- **What you will do**: Rewrite each line of the material below, swapping "click" for "tap" and changing nothing else. Leave out the pictures.
++++ Entries ++++
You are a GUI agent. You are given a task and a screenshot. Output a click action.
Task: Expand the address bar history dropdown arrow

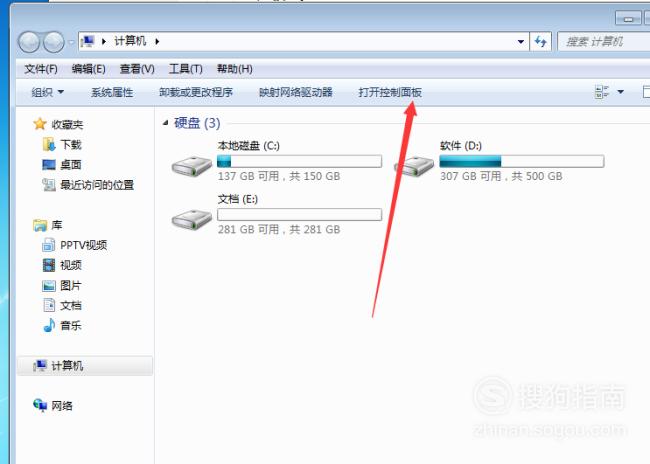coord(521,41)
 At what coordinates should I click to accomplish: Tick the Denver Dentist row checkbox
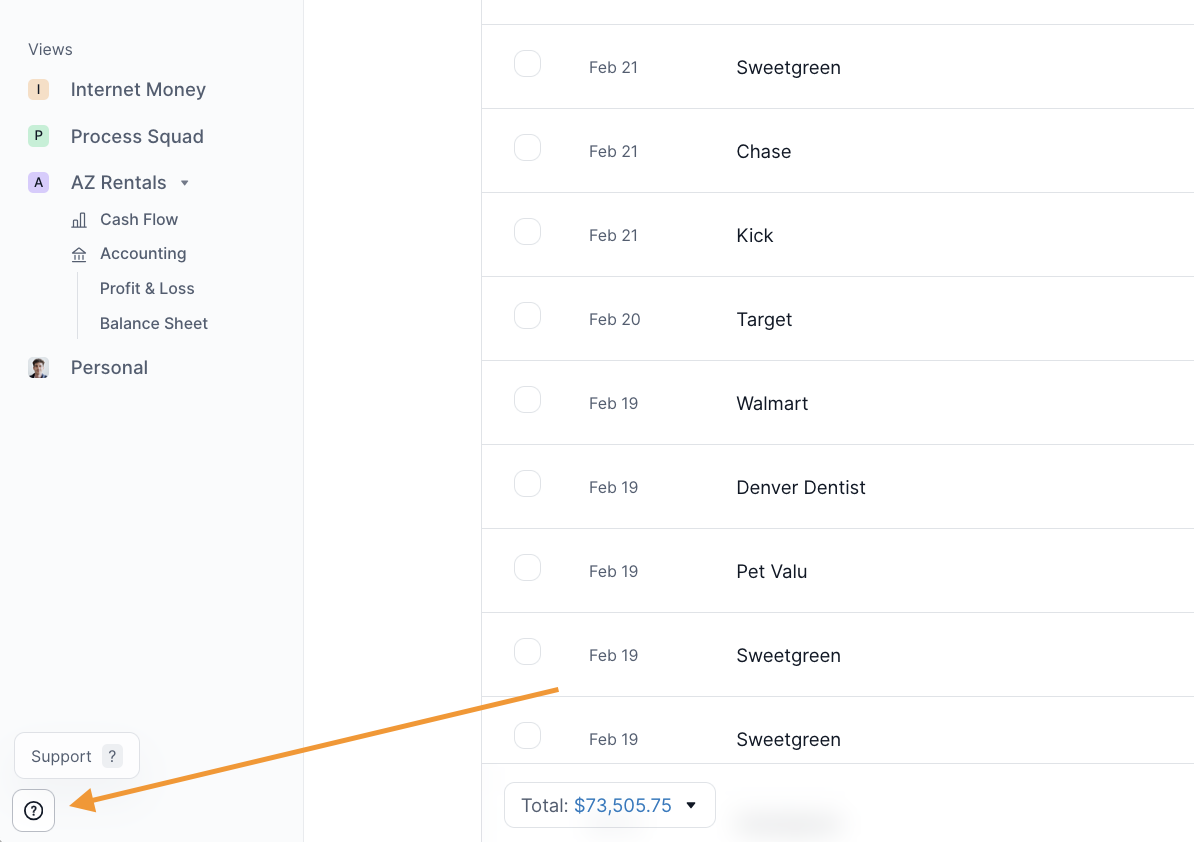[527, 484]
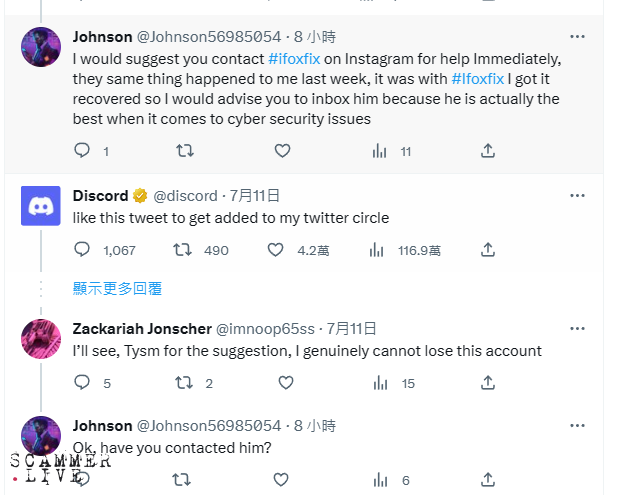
++++
- **Expected answer**:
You are a GUI agent. You are given a task and a screenshot. Output a tap action.
Task: Expand the address bar history dropdown arrow

coord(521,41)
 At what coordinates should I tap to accomplish: Tick the Denver Dentist row checkbox
[527, 484]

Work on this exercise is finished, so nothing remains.